All art lives on a hypothetical spectrum of receptivity, with front-loaded impact on one end and back-loaded on the other. Front-end interactions, as I’ve termed them, are usually sensational experiences providing quick and immediate satisfaction. They’re kind of the refined sugar of visual consumption. Think: street art, pop art, or neo-expressionism—you get it, you’re satisfied and you’re off looking for more. The back-enders metabolize more slowly, but they carry the potential for mental nutrition that only prolonged engagement itself can generate.
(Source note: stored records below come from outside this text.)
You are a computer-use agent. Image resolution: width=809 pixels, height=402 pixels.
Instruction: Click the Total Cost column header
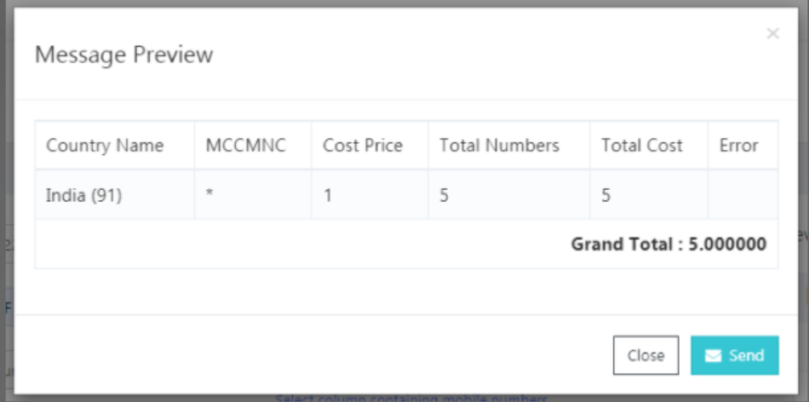[642, 146]
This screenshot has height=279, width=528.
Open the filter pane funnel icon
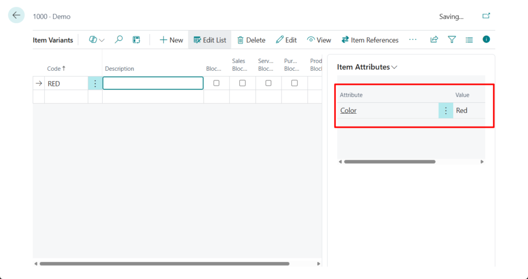[452, 40]
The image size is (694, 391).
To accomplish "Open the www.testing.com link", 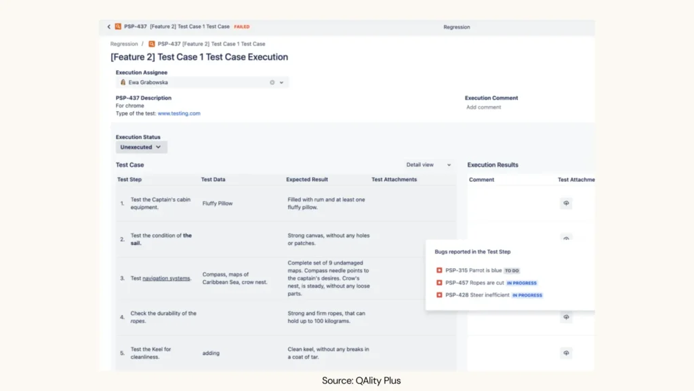I will [179, 113].
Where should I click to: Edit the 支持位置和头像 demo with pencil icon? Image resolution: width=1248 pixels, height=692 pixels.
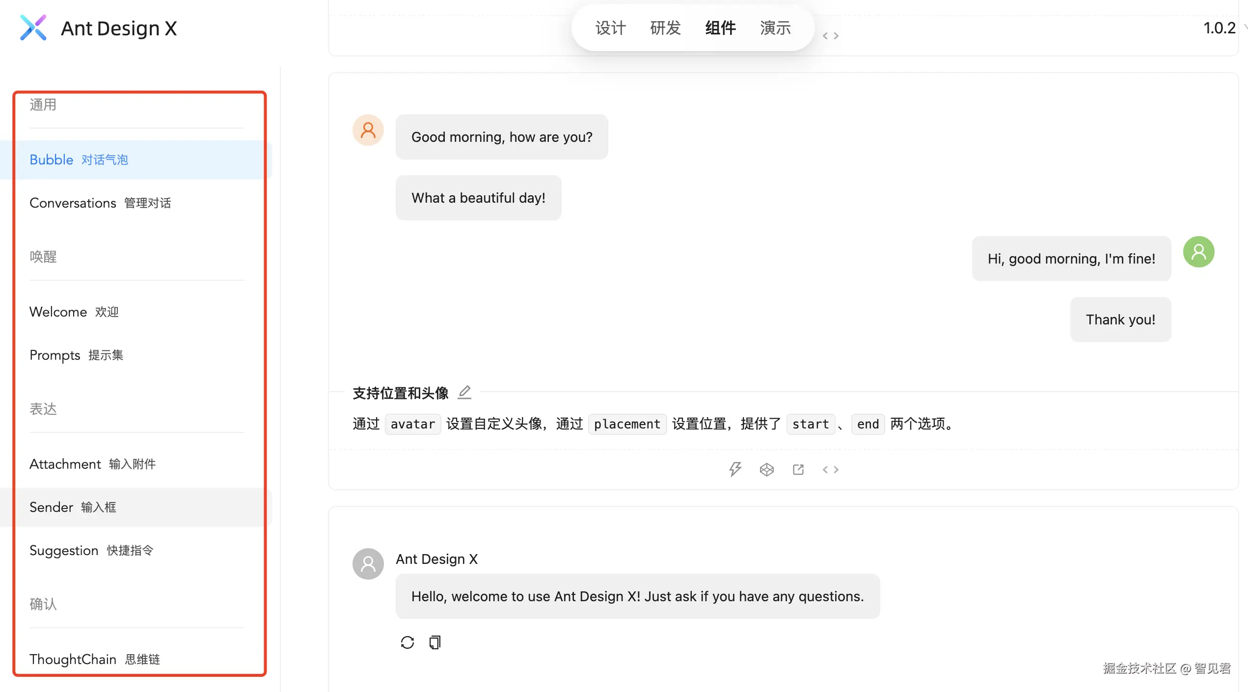point(464,392)
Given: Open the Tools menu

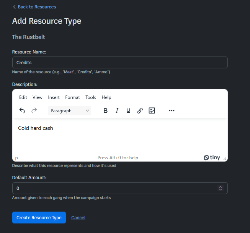Looking at the screenshot, I should pos(91,97).
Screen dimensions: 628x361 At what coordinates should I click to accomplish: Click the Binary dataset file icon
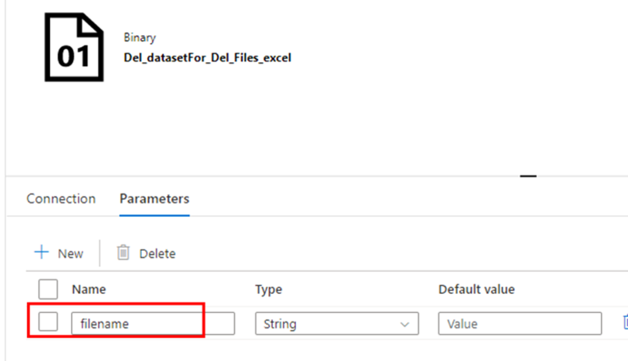pyautogui.click(x=74, y=47)
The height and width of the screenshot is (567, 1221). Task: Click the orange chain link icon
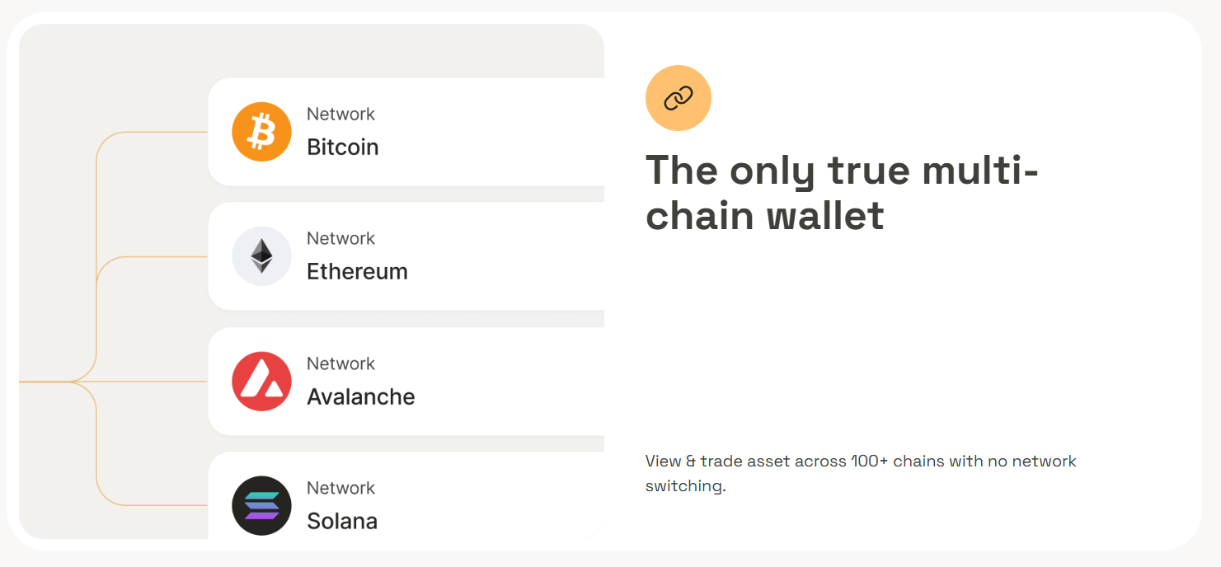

The work in Peter Scott’s exhibition “Future City” is fairly unremarkable at first. A back-ender, to be sure, suggesting either an absence of content, or, as it turns out, the possibility of latent presences only waiting to emerge. Seven unframed, matte prints, all between 24 and 30 inches, and one transparency covering a single large window in the gallery, eventually begin to release the fundamental oppositions that are the source of that slow-burning nutrition: interior/exterior; within/without; public/private; single/multiple; and, of course, absence/presence. The polarity from these opposites ignites the static content and propels a jet of subsequent theoretical takeaways.
Most of the prints engage these dualities through the use of tagging or graffiti in the extreme foreground, formally as repoussoirs, but performatively as proscenia. Untitled (High Line) shows a leisurely couple strolling the fashionable boardwalk above New York City’s Chelsea neighborhood, and engaged in romantic and theatrical flanerie. But while it’s performed, the act also feels stolen because of the voyeuristic point-of-view. We peer at the couple through loopy spray-painted tags and a bar of what appears to be digital dialogue boxes on the right. This puts the couple inside and outside—inside one context, but outside countless others working on them and the impressions they broadcast.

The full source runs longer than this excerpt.